Egoist okur

Gözetleme teknikleri ve ilişki temrinleri

Kadınla erkeği bir araya getiren haz ya da güvenlik gereksinimi değilse; nedir? Koskoca bir ömür hep aynı kişiyle geçer mi? Sadakatsizlik bir inanç değişimi midir, yoksa kutsalın ihlali mi? Tekeşlilik insanın doğasını inkar etmesi midir? Sınırsız özgürlük mutluluk getirir mi?

Katie Roiphenin “edebiyat sevenler için bir kişisel gelişim kitabı” denebilecek “The Uncommon Arrangements: Seven Marriages” adlı kitabını okuyunca aklıma düşeler…

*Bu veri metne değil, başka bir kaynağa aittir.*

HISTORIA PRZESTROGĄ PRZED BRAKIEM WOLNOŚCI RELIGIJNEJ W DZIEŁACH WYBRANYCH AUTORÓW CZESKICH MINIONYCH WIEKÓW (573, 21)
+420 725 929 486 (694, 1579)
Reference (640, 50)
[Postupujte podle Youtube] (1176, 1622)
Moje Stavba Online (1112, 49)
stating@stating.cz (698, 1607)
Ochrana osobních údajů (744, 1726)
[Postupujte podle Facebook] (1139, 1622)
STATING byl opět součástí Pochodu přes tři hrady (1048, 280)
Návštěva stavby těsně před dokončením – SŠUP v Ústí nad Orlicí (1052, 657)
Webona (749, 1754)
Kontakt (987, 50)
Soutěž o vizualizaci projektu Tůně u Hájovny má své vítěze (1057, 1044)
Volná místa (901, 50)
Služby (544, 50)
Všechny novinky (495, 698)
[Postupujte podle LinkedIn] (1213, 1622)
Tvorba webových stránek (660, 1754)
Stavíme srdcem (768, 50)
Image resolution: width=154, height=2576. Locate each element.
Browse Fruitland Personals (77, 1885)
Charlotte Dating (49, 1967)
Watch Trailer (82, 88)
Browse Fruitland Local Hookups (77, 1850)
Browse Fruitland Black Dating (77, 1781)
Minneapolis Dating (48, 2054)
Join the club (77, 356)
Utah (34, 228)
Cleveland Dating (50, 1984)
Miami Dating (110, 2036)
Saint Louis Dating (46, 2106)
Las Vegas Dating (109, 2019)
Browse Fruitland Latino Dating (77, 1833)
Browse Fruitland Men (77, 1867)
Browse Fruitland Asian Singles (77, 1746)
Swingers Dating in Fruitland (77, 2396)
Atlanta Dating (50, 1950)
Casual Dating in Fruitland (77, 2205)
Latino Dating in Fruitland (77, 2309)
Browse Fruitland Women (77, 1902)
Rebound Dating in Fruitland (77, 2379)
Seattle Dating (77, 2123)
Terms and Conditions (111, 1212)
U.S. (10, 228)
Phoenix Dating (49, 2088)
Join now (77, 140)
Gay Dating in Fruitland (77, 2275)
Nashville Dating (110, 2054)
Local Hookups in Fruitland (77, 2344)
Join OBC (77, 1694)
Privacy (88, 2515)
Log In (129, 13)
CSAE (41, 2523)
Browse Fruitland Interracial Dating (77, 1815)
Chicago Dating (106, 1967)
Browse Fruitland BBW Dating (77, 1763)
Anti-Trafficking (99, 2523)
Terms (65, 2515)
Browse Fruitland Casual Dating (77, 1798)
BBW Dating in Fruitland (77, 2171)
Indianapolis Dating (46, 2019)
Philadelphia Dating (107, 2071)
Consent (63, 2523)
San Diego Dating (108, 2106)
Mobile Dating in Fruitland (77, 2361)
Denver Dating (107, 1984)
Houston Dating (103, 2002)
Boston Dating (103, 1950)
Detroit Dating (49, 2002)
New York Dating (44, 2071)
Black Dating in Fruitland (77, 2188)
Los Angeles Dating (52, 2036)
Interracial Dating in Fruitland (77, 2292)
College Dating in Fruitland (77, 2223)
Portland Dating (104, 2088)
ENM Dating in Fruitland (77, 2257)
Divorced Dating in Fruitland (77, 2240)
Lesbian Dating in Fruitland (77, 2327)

Douglas Coupland, Clive Barker ve aşka dair işe yarar bir formül

Öykü yazarı Katherine Mansfield’dan bir alıntı var kitapta, hafızama çakılan:

“Tehlike! İnsan elindekileri tehlikeye atabilmeli. O seslere, başkalarının ne düşündüğüne aldırmamalı. Zor olana cesaret ederek kendi adına hareket etmeli. Hakikatle yüzleşmeli.”

Gözetleme teknikleri ve ilişki temrinleri

Kadınla erkeği bir araya getiren haz ya da güvenlik gereksinimi değilse; nedir? Koskoca bir ömür hep aynı kişiyle geçer mi? Sadakatsizlik bir inanç değişimi midir, yoksa kutsalın ihlali mi? Tekeşlilik insanın doğasını inkar etmesi midir? Sınırsız özgürlük mutluluk getirir mi?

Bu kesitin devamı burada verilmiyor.